Наконец, обойдя весь круг, она снова пришла в справочную НКВД и встала в очередь. Здесь она случайно встретила женщину, с которой когда-то познакомилась в Сочи, и поделилась с ней своим горем. Женщина посоветовала ей ехать в Лефортовскую тюрьму и научила, как все разузнать.
Войдя во двор тюрьмы, жена подошла к окошечку в обратилась к дежурному с просьбой принять передачу для ее мужа Горбатова. Окошечко захлопнулось. Через некоторое время тот же дежурный спросил у жены паспорт и взял пятьдесят рублей. Так она узнала, что я нахожусь в Лефортовской тюрьме.
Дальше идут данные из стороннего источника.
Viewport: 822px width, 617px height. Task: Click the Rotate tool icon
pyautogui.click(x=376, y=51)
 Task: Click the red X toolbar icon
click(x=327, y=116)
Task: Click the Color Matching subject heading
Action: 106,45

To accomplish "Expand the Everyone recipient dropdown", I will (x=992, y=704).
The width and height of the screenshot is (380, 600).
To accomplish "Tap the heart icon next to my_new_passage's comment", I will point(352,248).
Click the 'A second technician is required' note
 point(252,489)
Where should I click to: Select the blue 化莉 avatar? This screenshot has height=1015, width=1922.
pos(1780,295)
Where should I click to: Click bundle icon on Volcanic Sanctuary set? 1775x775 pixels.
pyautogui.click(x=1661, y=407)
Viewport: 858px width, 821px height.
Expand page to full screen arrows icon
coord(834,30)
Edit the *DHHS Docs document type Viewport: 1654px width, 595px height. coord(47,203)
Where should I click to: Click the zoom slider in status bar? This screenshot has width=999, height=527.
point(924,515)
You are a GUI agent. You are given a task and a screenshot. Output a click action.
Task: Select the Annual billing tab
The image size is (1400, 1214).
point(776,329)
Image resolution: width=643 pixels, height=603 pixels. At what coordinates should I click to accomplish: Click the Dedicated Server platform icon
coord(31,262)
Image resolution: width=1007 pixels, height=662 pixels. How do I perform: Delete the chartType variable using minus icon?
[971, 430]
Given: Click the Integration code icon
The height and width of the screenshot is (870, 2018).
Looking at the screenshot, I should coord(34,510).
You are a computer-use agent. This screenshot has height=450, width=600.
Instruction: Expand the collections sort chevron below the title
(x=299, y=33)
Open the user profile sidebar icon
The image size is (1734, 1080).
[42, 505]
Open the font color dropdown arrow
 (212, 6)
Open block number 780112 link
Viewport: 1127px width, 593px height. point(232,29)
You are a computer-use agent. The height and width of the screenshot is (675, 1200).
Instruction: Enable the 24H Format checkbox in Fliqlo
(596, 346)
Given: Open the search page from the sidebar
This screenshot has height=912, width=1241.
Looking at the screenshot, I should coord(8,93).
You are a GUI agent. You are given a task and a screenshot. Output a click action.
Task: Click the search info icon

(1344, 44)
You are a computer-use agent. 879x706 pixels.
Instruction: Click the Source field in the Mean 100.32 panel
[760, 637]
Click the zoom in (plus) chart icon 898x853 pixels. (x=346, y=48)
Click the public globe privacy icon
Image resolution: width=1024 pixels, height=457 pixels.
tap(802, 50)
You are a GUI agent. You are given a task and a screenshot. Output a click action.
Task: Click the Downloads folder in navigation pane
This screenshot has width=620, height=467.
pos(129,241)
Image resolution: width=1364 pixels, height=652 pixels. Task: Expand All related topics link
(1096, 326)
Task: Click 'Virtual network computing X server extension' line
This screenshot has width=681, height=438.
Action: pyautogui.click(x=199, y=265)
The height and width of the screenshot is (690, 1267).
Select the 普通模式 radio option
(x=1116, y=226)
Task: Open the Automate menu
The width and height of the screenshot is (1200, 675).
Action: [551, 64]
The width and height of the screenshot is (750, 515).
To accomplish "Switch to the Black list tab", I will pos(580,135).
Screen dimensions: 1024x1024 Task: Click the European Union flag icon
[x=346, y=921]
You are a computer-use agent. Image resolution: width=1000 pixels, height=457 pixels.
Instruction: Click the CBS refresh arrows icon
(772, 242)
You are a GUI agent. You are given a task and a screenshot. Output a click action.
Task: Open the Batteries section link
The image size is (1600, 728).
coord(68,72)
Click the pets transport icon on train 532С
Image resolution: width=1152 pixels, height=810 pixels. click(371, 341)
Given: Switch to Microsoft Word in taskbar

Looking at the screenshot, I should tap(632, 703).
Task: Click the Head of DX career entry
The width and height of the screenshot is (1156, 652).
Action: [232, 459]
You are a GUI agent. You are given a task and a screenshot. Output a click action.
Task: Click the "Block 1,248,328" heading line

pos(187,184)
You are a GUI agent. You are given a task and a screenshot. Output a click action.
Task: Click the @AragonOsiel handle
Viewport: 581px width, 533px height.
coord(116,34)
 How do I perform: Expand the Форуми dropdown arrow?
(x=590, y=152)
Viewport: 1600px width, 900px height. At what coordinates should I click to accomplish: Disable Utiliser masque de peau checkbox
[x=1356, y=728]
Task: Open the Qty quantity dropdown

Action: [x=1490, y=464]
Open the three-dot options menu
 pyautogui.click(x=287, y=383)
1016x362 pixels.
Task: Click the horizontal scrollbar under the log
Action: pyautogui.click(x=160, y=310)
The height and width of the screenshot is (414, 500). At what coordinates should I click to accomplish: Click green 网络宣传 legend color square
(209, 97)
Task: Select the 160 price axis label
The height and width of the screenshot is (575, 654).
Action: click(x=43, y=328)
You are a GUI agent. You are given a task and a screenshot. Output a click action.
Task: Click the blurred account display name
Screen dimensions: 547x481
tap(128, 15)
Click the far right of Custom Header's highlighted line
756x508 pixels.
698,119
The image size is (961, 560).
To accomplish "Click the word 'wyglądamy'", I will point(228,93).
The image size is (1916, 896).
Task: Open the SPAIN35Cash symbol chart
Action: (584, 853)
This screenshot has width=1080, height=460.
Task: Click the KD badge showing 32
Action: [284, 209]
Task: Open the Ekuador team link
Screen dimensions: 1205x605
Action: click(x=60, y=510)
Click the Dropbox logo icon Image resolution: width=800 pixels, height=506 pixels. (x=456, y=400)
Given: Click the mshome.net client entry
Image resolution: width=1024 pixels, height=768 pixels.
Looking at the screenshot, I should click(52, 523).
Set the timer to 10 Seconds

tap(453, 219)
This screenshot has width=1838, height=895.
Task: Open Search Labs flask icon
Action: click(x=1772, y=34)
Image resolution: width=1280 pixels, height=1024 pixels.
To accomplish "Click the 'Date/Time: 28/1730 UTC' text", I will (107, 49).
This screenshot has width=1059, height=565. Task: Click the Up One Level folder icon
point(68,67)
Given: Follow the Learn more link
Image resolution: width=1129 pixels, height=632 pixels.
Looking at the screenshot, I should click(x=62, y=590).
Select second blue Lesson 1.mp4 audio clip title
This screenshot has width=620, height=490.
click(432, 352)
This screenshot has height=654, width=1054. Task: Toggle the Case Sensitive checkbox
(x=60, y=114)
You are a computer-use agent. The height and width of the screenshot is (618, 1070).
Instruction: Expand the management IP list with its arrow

После этого зашла к нашим хорошим московским знакомым, обо всем рассказала и поохала в Осиповичи.
В дороге она надумала уехать из Осиповичей в Саратов, к своей матери, чтобы вместе с ней мыкать горе: дело в том, что 30 апреля 1938 года был арестован отец моей жены, а несколько раньше, в 1937 году, и ее брат, инженер. "Да и работу в Саратове, - думала она, - найти будет легче, чем в Осиповичах".
Возвратясь домой, она сказала о своем намерении командиру корпуса. Он одобрил ее решение, помог с переездом - это было редкостью в то время! Мы в сейчас с большой благодарностью вспоминаем благородный поступок товарища Еременко и его гражданское мужество, едва ли не более трудное, чем мужество на поле боя.
В ночь перед отъездом жены, около двух часов, в дверь квартиры кто-то громко застучал. Домработница, плача, сказала:
- Это за вами, Нина Александровна, - и не хотела открывать дверь.
Собравшись с силами, жена быстро сбежала по лестнице и спросила: "Кто там?" В ответ два полупьяных голоса наперебой спросили: "Где здесь гостиница?" Опустившись на ступеньки лестницы, жена горько зарыдала. Тем временем работница, проклиная ночных гуляк, указывала им дорогу в гостиницу.
Прибыв в Саратов, Нина Александровна нашла свою мать на окраине города, где та снимала комнату и жила с дочерью и сыном, так как после ареста мужа ее выселили из квартиры. Об арестованном брате ничего не было известно, а отцу "особое совещание" определило пять лет концлагеря.
Продавая вещи, посланные багажом из Осиповичей, жена получала скудные средства на жизнь и на помощь мне и отцу. Ежемесячно она устраивалась на работу, но через несколько дней, узнав, что ее муж, отец и брат "враги народа", ее увольняли без объяснения причин.
Все это я узнал впоследствии, когда вышел на волю.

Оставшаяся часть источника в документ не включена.